TASKS TO PERFORM ->
(a) In the news story about rural New York renters, which organization bought the McNeil Park Apartments in 2020?
(b) Rewrite the paragraph of the news story about rural New York renters that begins "The McNeil Park Apartments, in Copenhagen" as a short bulleted list that keeps its main facts.
(c) Continue the news story about rural New York renters, starting after its last sentence.

TEXT FOR ANALYSIS ->
----------------

Some Rural NY Renters See Benefits of Covid Block Grants
Monday, July 10, 2023
Some one-time grant funding has made the difference between renters in rural New York having a safe place to live - or having to move.
The McNeil Park Apartments, in Copenhagen, is an income-based complex for seniors and adults with disabilities. When it was purchased in 2020 by the Copenhagen Happy Acres Housing Fund, McNeil Park was in a state of disrepair.
But Snow Belt Housing Company, which manages the complex, applied for a Covid-19 Community Development Block Grant.
Snow Belt Executive Director Jaylyn Heames described what would have happened had the grant not come through.
"We would have done the minimal repairs," said Heames. "But eventually - if the roof deteriorated any more, and it became a health and safety hazard - like, Codes (housing code enforcement) could have come in, theoretically, and made us displace those tenants to another location. Or they could have condemned it until somebody could make the repairs."
With the units now in better condition, they're helping to relieve New York's rural affordable housing shortage.

----------------

SOURCE INFORMATION ->
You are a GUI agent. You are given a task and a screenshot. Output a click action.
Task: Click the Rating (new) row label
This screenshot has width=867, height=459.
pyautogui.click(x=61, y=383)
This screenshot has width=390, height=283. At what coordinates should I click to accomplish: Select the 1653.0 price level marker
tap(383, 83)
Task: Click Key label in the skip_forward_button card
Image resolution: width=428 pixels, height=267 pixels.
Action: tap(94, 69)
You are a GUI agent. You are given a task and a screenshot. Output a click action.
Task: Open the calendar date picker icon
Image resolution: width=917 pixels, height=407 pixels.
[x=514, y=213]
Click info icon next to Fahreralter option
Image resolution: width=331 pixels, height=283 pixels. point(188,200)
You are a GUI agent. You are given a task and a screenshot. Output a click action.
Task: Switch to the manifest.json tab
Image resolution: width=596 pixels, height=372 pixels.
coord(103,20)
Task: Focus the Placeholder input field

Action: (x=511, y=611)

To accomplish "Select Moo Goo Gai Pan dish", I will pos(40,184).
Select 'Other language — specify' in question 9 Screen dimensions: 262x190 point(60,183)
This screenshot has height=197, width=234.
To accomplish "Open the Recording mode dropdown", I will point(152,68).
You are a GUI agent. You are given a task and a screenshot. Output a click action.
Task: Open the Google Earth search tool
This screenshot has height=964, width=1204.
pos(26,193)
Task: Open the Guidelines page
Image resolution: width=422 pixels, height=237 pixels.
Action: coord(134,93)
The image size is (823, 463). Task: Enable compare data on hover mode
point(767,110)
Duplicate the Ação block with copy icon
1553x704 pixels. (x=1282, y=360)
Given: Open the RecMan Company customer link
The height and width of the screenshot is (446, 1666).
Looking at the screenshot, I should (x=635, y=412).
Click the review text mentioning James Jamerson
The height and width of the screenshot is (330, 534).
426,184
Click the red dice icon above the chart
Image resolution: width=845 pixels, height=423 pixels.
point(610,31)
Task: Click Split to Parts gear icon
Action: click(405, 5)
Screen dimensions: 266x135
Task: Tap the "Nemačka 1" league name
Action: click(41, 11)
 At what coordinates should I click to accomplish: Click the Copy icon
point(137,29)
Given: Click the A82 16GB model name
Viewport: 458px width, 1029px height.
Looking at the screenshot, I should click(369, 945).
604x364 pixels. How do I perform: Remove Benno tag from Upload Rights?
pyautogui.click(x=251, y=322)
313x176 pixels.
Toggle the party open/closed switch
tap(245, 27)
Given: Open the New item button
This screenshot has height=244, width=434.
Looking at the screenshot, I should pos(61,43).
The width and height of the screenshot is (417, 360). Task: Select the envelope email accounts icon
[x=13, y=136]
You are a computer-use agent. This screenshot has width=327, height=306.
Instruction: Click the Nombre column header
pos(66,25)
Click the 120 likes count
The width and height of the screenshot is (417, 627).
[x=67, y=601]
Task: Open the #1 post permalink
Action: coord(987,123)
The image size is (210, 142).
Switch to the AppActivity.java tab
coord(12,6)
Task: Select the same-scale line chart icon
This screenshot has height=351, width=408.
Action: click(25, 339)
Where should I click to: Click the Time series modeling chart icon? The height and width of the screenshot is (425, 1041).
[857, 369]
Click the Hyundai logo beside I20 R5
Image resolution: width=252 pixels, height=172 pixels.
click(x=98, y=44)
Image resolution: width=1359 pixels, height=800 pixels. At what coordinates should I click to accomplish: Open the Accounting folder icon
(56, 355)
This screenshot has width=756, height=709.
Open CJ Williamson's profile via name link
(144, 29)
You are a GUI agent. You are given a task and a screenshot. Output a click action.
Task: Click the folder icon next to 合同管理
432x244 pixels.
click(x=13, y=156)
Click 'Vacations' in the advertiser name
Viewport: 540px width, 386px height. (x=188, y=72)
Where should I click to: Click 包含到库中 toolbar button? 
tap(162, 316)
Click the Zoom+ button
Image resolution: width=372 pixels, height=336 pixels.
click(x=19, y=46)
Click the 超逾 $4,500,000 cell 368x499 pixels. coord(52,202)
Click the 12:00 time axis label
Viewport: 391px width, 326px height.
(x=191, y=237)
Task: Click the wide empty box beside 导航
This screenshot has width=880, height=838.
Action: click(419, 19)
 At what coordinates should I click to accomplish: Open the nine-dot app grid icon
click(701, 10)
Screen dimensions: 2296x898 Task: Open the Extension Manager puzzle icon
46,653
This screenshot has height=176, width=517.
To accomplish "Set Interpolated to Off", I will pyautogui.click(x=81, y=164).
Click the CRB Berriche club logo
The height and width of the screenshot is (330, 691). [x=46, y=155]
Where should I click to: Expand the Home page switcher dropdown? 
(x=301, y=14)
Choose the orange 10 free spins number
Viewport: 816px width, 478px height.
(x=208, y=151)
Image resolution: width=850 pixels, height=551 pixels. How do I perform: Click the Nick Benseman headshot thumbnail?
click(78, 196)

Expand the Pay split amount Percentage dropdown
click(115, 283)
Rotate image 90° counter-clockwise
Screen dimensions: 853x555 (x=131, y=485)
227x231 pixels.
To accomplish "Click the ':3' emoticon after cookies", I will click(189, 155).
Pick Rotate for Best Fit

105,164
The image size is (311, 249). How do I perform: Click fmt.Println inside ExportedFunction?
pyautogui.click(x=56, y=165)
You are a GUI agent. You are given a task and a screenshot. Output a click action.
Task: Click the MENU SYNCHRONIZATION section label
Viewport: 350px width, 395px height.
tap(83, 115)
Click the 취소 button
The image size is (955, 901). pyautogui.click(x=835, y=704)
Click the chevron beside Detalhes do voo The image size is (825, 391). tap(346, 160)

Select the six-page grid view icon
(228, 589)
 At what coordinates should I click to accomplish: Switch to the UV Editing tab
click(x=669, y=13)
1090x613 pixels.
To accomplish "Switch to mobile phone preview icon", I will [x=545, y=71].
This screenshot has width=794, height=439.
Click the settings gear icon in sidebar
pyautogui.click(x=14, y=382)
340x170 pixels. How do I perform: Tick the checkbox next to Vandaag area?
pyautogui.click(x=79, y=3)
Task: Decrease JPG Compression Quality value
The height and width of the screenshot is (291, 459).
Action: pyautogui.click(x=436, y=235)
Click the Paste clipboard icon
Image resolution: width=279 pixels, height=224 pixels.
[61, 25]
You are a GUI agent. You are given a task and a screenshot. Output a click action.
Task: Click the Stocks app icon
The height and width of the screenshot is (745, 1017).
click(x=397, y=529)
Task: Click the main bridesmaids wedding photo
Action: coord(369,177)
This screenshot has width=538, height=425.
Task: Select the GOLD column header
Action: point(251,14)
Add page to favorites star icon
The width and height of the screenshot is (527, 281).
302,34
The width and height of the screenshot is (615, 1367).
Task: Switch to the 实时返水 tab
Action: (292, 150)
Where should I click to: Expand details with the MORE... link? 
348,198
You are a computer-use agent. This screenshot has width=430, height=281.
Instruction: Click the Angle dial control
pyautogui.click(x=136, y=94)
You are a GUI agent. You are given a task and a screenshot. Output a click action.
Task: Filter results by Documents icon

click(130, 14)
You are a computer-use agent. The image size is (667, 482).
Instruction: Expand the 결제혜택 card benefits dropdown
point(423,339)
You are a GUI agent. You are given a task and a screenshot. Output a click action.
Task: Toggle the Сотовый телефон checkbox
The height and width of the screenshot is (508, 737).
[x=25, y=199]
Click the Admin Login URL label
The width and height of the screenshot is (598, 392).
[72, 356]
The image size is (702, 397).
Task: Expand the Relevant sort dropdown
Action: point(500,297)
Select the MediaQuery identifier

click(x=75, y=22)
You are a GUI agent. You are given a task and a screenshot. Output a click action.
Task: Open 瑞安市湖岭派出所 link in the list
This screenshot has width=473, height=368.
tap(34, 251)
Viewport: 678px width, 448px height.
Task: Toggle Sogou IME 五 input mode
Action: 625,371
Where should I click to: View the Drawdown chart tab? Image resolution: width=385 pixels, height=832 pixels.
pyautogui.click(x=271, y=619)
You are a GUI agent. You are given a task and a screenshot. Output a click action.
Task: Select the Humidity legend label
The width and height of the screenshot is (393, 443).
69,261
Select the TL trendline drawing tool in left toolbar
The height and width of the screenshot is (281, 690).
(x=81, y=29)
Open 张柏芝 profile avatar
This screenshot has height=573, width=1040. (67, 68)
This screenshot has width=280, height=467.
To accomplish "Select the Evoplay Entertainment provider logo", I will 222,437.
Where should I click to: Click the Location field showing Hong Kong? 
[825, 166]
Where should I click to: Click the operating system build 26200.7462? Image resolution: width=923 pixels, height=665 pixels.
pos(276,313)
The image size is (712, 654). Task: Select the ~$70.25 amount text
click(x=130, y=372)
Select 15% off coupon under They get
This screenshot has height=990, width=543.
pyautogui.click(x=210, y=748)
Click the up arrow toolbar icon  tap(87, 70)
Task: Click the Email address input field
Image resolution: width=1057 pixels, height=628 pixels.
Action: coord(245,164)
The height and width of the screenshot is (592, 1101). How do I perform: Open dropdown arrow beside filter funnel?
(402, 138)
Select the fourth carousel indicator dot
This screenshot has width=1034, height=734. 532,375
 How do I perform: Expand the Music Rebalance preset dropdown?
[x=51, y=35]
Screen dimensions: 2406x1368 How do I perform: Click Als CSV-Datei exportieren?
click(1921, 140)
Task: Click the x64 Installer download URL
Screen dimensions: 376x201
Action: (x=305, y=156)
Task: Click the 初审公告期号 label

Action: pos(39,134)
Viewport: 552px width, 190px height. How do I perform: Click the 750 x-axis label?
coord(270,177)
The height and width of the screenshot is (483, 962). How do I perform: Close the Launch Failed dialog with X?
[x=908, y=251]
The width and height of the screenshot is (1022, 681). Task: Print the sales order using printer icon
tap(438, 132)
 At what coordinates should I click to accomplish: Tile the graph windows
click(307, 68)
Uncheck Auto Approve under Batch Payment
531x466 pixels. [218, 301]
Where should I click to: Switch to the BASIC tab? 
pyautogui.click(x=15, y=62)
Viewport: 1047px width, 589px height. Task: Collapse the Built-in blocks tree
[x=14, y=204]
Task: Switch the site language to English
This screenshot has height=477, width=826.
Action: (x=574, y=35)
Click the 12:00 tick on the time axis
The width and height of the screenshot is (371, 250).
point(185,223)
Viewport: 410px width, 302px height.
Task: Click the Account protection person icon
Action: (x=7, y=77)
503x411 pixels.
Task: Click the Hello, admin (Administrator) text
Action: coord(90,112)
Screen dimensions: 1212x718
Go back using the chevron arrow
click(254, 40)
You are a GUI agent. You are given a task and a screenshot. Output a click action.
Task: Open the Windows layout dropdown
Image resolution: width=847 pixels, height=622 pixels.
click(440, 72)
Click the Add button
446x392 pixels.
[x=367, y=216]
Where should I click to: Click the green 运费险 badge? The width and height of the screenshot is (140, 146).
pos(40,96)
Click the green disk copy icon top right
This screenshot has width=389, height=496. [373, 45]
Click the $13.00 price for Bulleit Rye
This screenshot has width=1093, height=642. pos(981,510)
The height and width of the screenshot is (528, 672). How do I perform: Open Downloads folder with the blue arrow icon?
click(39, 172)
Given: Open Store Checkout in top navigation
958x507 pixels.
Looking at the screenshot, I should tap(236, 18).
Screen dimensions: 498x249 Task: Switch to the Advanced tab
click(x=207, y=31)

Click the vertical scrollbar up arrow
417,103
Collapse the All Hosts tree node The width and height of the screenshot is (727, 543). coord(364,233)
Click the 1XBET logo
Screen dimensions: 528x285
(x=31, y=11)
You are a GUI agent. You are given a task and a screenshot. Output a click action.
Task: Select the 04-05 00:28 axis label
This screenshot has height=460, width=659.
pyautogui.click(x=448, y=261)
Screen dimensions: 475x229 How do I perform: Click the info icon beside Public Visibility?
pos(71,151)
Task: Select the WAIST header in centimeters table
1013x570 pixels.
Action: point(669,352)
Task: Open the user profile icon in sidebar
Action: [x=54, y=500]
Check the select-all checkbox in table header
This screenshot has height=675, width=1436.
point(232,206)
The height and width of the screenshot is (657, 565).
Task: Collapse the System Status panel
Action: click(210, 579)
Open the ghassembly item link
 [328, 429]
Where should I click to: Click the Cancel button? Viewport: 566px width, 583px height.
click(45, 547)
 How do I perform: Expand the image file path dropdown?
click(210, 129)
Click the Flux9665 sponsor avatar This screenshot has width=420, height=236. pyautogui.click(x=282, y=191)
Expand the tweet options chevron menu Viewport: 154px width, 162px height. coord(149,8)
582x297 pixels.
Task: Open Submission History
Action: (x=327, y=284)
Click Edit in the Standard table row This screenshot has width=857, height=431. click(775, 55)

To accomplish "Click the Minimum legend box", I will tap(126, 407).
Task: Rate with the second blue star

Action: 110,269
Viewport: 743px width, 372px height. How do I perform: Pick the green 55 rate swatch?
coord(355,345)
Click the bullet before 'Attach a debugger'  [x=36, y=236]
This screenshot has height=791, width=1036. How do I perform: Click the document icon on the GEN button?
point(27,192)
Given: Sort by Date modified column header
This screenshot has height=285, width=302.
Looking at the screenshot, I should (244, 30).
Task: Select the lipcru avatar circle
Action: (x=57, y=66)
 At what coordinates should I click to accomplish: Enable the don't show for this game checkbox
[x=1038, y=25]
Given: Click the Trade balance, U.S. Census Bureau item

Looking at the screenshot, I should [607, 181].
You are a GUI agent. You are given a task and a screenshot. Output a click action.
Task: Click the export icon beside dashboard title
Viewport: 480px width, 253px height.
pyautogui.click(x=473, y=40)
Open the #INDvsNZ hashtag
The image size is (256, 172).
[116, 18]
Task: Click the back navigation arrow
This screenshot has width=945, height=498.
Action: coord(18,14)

----------------

RESPONSE LIST ->
(a) The Copenhagen Happy Acres Housing Fund.

(b)
- The McNeil Park Apartments in Copenhagen are an income-based complex for seniors and adults with disabilities.
- The Copenhagen Happy Acres Housing Fund bought the complex in 2020.
- At that time, it was in a state of disrepair.

(c)
A Rural Housing Coalition of New York report finds rural counties in the state have more than two million housing units - while their urban counterparts have around three times that amount.
Heames noted that the grant has also helped keep repair costs down, since major repairs can be made right away.
Regular inspections are done to catch repair needs as they happen. And with the apartments looking better than they have in years, she said residents truly feel at home.
"It really feels like home," said Heames. "A lot of them purchased their own plants and stuff for the apartment, like they're really trying to keep up with it. They're using the community rooms again."
The hope is that grants like this can provide housing to stunt the growing national trend of homelessness.
The National Alliance to End Homelessness says since 2017, the number of people without permanent shelter has increased 6%.